EXTRACTED TEXT =
::::::

On the border between Arcata and Bloodstone. The village of Skrech is comprised of a fortified manor, several permanent structures, numerous tents, an overflow of people, bodies being buried, buildings burning, and a standing mercenary troop. (This was generated via my Random War-Time Village Generator – harboring a neighbor village, raided 1 hour before arrival, plenty of supplies, paying for a mercenary troop, plus a few secrets).

  • Crispin, Menas, Holden, and Remy were going into town to purchase supplies, a wagon, and a bow for Lady Gwen.
  • Holden was going to disguise himself as a younger man – And fails his Sorcery
  • Garbled transmission and a restless dead rises from the bushes. Most everyone failed their Steel tests, except Menas.
  • Not missing a beat Menas delivered a B13 wound to the restless dead. In hindsight, should have one of Holden’s dead students from the college rise and seek him out.
  • Holden again tried and succeed G7 Sorcery vs. Ob 3 should be a cinch.

::::::

DIRECTIONS =
(A) Reproduce word for word the part of the Skrech session notes running from "On the border" up to and including "tests, except Menas.".
(B) Answer these questions from the Skrech session notes, one answer per line:
(i) Which two places does the village of Skrech lie on the border between?
(ii) For whom was a bow to be purchased in town?
(iii) Who was the only one not to fail the Steel test?
(C) Write the next few bullet points of the Skrech session notes, picking up after the final bullet about Holden's second Sorcery attempt.

DATASET EXTRACT =
::::::

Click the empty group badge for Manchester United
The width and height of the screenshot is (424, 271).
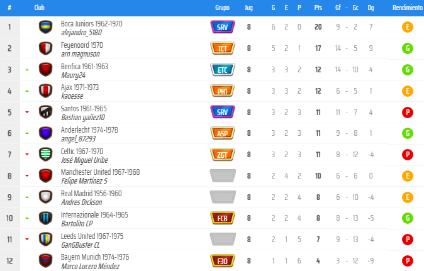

::::::

THE RESPONSES =
(A)
On the border between Arcata and Bloodstone. The village of Skrech is comprised of a fortified manor, several permanent structures, numerous tents, an overflow of people, bodies being buried, buildings burning, and a standing mercenary troop. (This was generated via my Random War-Time Village Generator – harboring a neighbor village, raided 1 hour before arrival, plenty of supplies, paying for a mercenary troop, plus a few secrets).

  • Crispin, Menas, Holden, and Remy were going into town to purchase supplies, a wagon, and a bow for Lady Gwen.
  • Holden was going to disguise himself as a younger man – And fails his Sorcery
  • Garbled transmission and a restless dead rises from the bushes. Most everyone failed their Steel tests, except Menas.

(B)
(i) Arcata and Bloodstone
(ii) Lady Gwen
(iii) Menas

(C)
  • Upon arriving at the village, the mercenaries exact a toll – 60 pieces of silver (Ob 3 resources), of which Menas had no problem paying.
  • They made their way to a general store and began negotiating for supplies.
  • Menas tried to eavesdrop on a conversation between two patrons of the shop, but they noticed and left (The player called for a Whispered-Secrets-Wise. The consequence would be that the entity in the village would find out. Menas failed the test).
  • Remy, with soothing platitudes, unsuccessfully haggles with the merchant that also engaged in flowery banter.
  • Menas succeeds at a Resource test (Ob 6) to purchase Carriage Wagon, Hunting Bow, and Supplies.
  • Unbeknownst to Menas, Crispin, Holden, and Remy, they were being followed back (This was the direct result of the failed Whispered Secrets-Wise).
  • Menas, Crispin, Holden, and Remy made it safely back to camp.
  • Kruder, having set up a camouflaged sentry was about to break cover when he noticed a huntsman sneaking through the woods.
  • The huntsman noticed him as well.
  • Menas had a crossbow drawn and pointed, while the huntsman only had an arrow nocked.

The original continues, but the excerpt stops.